GOAL OF THE EXERCISE>
The material below holds a span beginning at the line with "Viewport: 820px width, 588px height." and ending at the line with "Screen dimensions: 1417x840". Quote that span exactly, both ends included, and only that span.
========
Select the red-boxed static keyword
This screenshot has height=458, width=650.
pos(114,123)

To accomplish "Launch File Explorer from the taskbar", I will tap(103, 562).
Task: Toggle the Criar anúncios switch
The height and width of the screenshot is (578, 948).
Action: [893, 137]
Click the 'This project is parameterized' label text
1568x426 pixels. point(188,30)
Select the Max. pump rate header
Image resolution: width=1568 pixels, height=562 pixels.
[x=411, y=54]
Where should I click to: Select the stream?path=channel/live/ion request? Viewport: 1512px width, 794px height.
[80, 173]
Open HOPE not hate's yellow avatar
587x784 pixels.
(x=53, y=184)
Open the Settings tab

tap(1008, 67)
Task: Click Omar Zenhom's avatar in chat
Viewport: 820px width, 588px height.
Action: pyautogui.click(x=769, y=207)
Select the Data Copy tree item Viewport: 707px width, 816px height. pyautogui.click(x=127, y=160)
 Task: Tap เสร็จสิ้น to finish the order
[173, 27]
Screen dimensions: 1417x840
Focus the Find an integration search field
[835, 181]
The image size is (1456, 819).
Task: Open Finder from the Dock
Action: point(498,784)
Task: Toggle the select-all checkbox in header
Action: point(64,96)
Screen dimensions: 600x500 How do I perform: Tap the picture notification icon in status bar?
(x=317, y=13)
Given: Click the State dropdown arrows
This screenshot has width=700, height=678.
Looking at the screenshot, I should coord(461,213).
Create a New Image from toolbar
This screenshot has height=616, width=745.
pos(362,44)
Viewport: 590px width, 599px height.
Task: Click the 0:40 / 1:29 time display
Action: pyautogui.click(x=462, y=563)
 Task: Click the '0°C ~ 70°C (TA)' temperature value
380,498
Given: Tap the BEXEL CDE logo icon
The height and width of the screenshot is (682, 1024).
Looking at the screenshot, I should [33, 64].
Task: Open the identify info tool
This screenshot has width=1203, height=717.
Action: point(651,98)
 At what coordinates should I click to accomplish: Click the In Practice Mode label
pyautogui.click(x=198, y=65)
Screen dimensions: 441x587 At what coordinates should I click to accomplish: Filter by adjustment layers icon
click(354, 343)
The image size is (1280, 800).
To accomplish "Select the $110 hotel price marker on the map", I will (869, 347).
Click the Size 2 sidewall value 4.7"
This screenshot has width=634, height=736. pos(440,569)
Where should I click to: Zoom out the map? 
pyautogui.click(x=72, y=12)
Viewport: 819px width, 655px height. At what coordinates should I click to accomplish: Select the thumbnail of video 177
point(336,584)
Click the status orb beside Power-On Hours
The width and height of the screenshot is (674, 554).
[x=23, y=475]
========
OUTPUT OF THE TASK>
Viewport: 820px width, 588px height.
Action: pyautogui.click(x=769, y=207)
Select the Data Copy tree item Viewport: 707px width, 816px height. pyautogui.click(x=127, y=160)
 Task: Tap เสร็จสิ้น to finish the order
[173, 27]
Screen dimensions: 1417x840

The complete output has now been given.